Extract provided.
▼

RTP fragmentation vs UDP fragmentation

Asked 5/6, 2015 at 16:25 Answered 21/3, 2019 at 17:40

I don't understand why we bother fragmenting at RTP level if UDP (or IP) layer does the fragmentation.

As I understand it, let's say we are on Ethernet link, the MTU is 1500 bytes.

If I have to send, for example, 3880 bytes, fragmenting at IP layer, would results in 3 packets of respectively 1500, 1500, and 940 bytes (IP header is 20 bytes, so the total overhead results in 60 bytes).

If I do it at UDP layer the overhead will be 84 bytes (3x 28 bytes).

At RTP layer it's 120 bytes of overhead.

At H264/NAL packetization layer, it's 3 more bytes (so 123 bytes final) for FU-A mode.

For such a small packet, it makes a final increase of 3.1% for the initial packet size, while at IP layer, it would only waste 1.5% overall.

Is there any valid reason to bother making such a complex packetization rules at RTP layer knowing it'd always be worse than lower layer fragmentation?

Bolometer answered 5/6, 2015 at 16:25 Comment(0)

Except for the first fragment, fragmented IP traffic does not contain the source or destination port numbers. Instead it glues packets together using sequence IDs. This makes it impossible for stateless intermediate network devices (switches and routers) that need to re-install QoS (because .1p or DSCP flags were cleared by another device or never existed in the first place.) Unless the device has the resources to manage per-session state, it either has to risk rate-limiting/prioritizing fragments from unrelated streams, or not prioritizing any fragments, some of which can be voice/video.

▲

Exercise instructions.
1. Put this sentence from the RTP fragmentation thread into Spanish: "Except for the first fragment, fragmented IP traffic does not contain the source or destination port numbers."
2. Print the RTP fragmentation thread between "Except for the" and "can be voice/video.", inclusive.
3. In the RTP fragmentation thread, which layers does the asker give a total overhead figure for when sending 3880 bytes? List each layer with its figure in bytes.
The listing after the RTP fragmentation thread isn't needed for anything here.

Data excerpt.
▼

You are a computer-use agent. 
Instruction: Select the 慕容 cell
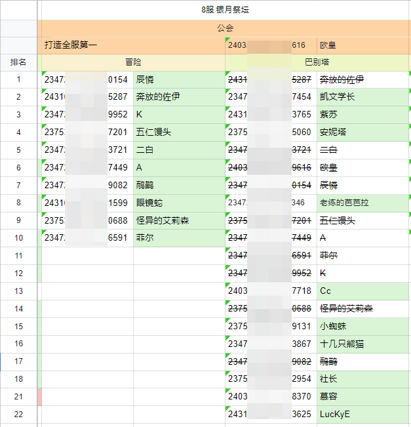click(x=362, y=397)
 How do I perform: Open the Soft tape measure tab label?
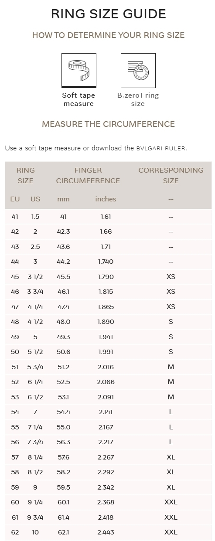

▲

Solutions for each task.
1. Excepto por el primer fragmento, el tráfico IP fragmentado no contiene los números de puerto de origen ni de destino.

2.
Except for the first fragment, fragmented IP traffic does not contain the source or destination port numbers. Instead it glues packets together using sequence IDs. This makes it impossible for stateless intermediate network devices (switches and routers) that need to re-install QoS (because .1p or DSCP flags were cleared by another device or never existed in the first place.) Unless the device has the resources to manage per-session state, it either has to risk rate-limiting/prioritizing fragments from unrelated streams, or not prioritizing any fragments, some of which can be voice/video.

3.
- IP layer: 60 bytes
- UDP layer: 84 bytes
- RTP layer: 120 bytes
- H264/NAL packetization layer (FU-A mode): 123 bytes